Reelo came in at $39 per seat on the annual Team plan — $37,440 for the same 80 reps. The pitch was specific: same objection extraction, same coaching dashboard, same bi-directional HubSpot sync. The trade-off: less mature forecasting, no FedRAMP. Cohere doesn't sell to the federal government and forecasts in spreadsheets, so neither mattered.

Figure 01 · Cohere's evaluation matrix
Reelo
Gong
Fathom
HubSpot sync, day-one
Objection extraction
<2 week rollout
Under $50k/yr at 80 seats
Forecasting depth
The rollout

Eleven days from contract to last rep onboarded.

Day one was the OAuth handshake with HubSpot — fifteen minutes, including a coffee. Day two, RevOps mapped Reelo's extracted fields (“objection”, “next_step”, “risk”) to existing custom HubSpot properties. Day three, the first cohort of twelve reps had Reelo joining their Zoom calls. By day eleven, all 80 reps were live.

Adoption wasn't mandated. Cohere didn't need to mandate it: Reelo runs in the background. There's no app to open. The win condition is fewer clicks, not more.

By week two, the reps were ratting on themselves when Reelo missed something. That's when I knew.
Priya Mahesh, Director of RevOps, Cohere Logistics
The after

The numbers, six months in.

Cohere ran a controlled comparison: forty reps on Reelo from October, forty held back as control through December. The Reelo cohort hit quota at 76% versus the control's 61%. Average notes-per-deal dropped from 4.8 to 1.2 — and the 1.2 were the qualitative ones, the ones a rep actually wanted to write.
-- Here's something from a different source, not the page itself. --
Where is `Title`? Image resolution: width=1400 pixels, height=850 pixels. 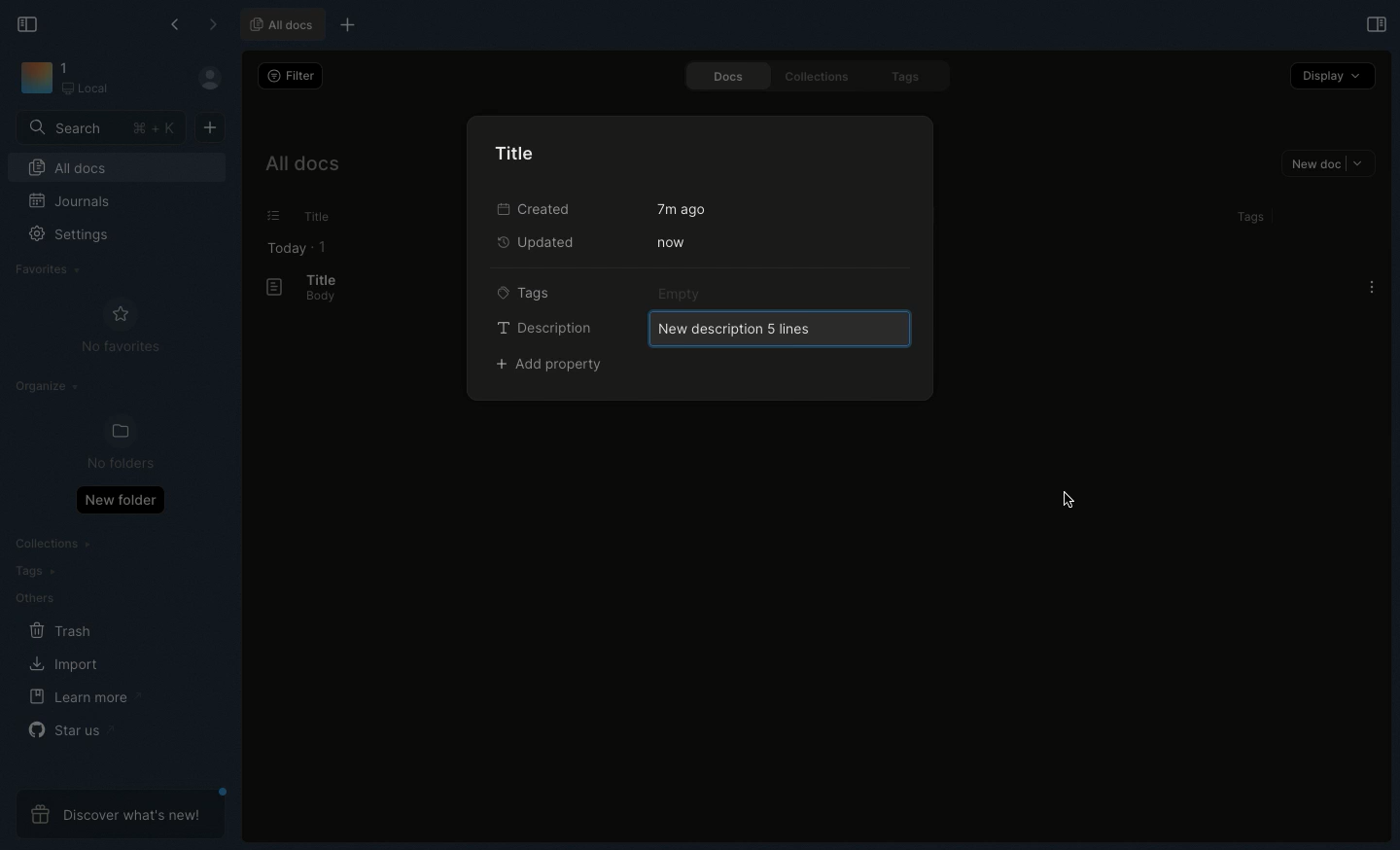
Title is located at coordinates (520, 152).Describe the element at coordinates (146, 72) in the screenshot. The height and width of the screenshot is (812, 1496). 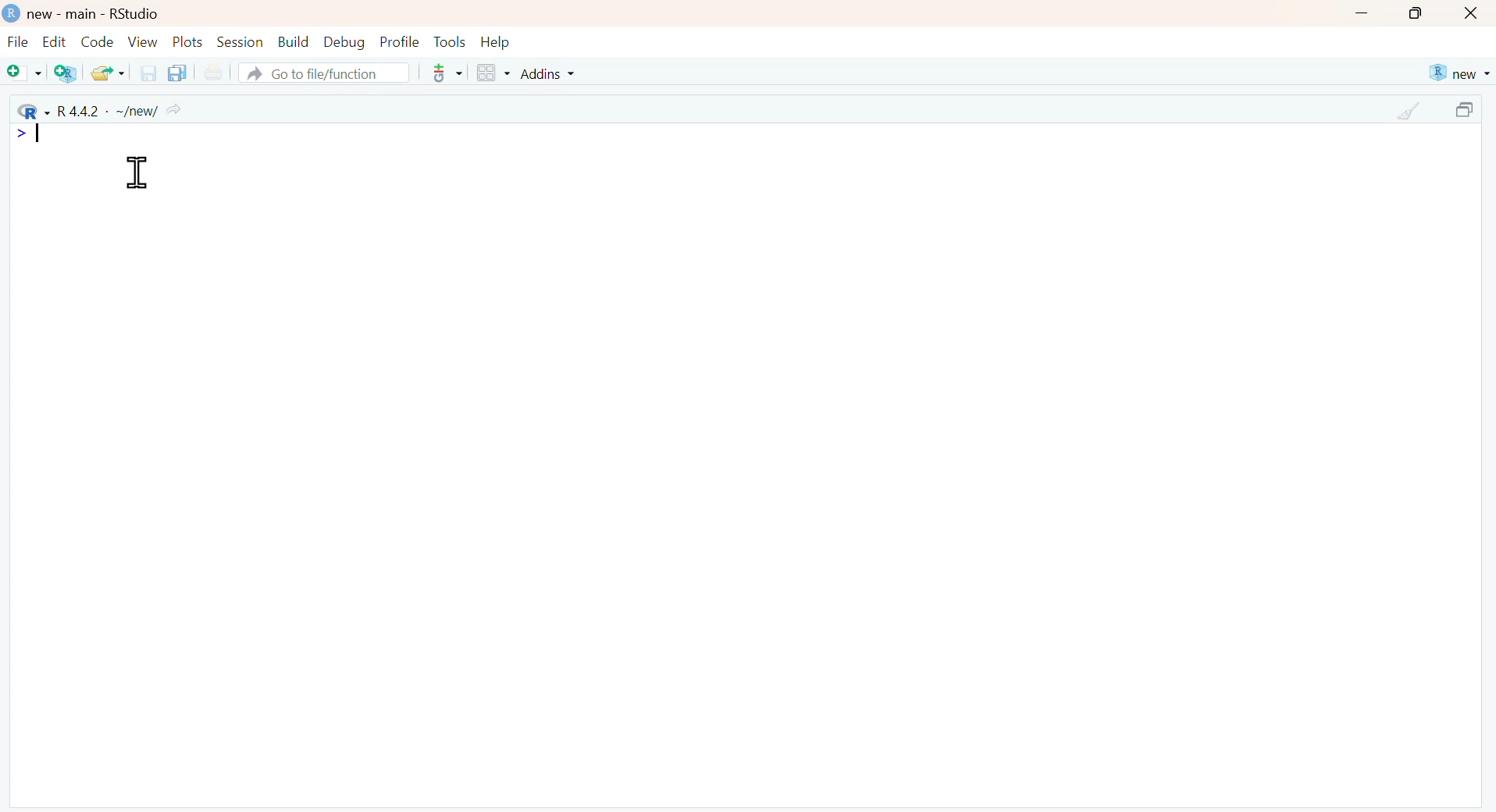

Figure 02 · Reelo cohort vs control · Oct 2025 → Mar 2026
Quota attainment
76%
Reelo cohort
61%
Control
Avg notes / deal
1.2
Reelo cohort
4.8
Control
Days CRM stale
2.1
Reelo cohort
9.4
Control
What's next

Coaching, not just hygiene.

Cohere is now using Reelo's playlists for new-hire ramp. Every Friday, managers send their direct reports two anonymized calls: one that handled price pushback well, one that didn't. “The coaching loop used to be a quarterly thing,” Lena says. “Now it's weekly. That's the part I didn't expect to buy.”